During this assessment, the inspection team:

  • Visited 14 wards across the 4 hospital sites
  • Carried out an environmental tour of each of the wards and observed staff supporting and interacting with patients
  • Spoke with 57 patients
  • Spoke with 16 carers
  • Spoke with 76 members of staff. This included ward managers and deputies, deputy head of nursing, community link workers, physical health specialist nurse, safeguarding leads, dual diagnosis practitioners, activity coordinator/leads, head of therapies, student nurses, matrons, registered nurses, support Workers, nurse associates, clinical psychologists, consultants psychiatrists, clinical pharmacists and technicians, mental health law team leaders, carers lead, occupational therapists, peer support workers, volunteers.
  • We attended handover meetings, daily clinical care meetings, safety hurdles, ward rounds, community meetings, and activities.
  • Looked at policies and procedures related to the running of the service.

 

Mental Health Act and Mental Capacity Act Compliance

Mental Health Act

Most staff undertook training in the Mental Health Act 1983 and demonstrated an understanding of its principles and application. This knowledge supported safe practice, ensuring patients’ rights were protected and that care was delivered in line with statutory requirements. Overall, 93.1% of staff had received training in the Mental Health Act. However, compliance in this training varied across wards. For example, 100 % of staff on Tyson West 1, Croydon PICU, Virginia Woolf, and Lucas had completed this training, compared to 75% on Gresham 1 Ward, which was below the trust’s target rate of 85%.

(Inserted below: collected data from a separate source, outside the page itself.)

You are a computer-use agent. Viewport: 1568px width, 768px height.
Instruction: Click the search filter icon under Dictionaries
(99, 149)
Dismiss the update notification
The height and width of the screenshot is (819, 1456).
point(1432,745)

Staff knew who their Mental Health Act administrators were and how to contact them and had access to the Maze book.

Staff could access The Maze book, which was a guide to the Mental Health Act. It could assist staff at all levels to understand the Act.

Mental Capacity Act

Most staff had completed their training in the Mental Capacity Act. Overall, 91.6% of staff had completed this training. Staff appropriately assessed and documented patients’ capacity to consent on a decision-specific basis; we saw clear evidence of these in patients’ care records.

 

Overall Ratings Grid

Overall – Requires Improvement

 

Safe

Effective

Caring

Responsive

Well-Led

Acute wards for adults of working age and PICU

Requires improvement

Good

Requires improvement

Good

Requires improvement

People's experience of this service

People’s experience

We spoke with 57 patients across the trust.

Feedback from patients about most staff was that they were kind and caring. Many patients expressed confidence in the quality of care and treatment they received. Patients described positive experiences with staff. Some highlighted this particularly related to staff delivering therapy and patients on Tyson West 1 spoke very positively about the dual diagnosis sessions.

However, there was mixed feedback about feeling safe across the wards. Several patients spoke of safety concerns related to other patients and management of their behaviour. Three patients told us they have had personal belongings stolen from their rooms. Three said they had been involved in fights to protect themselves and eight said they had been assaulted by other patients.

Patients across wards described some variation in engagement and attitude from staff.

We spoke with 16 carers across the trust. Feedback from most carers we spoke with was positive about their experiences with staff; they expressed confidence in the quality of care provided. Eleven of 16 carers said the staff were supportive, caring and committed. Carers told us they were happy with the treatment their relatives received and felt it had a positive impact on their relatives’ health. However, five carers raised concerns about patients’ access to illicit drugs while in hospital. They highlighted poor communication between themselves and ward staff.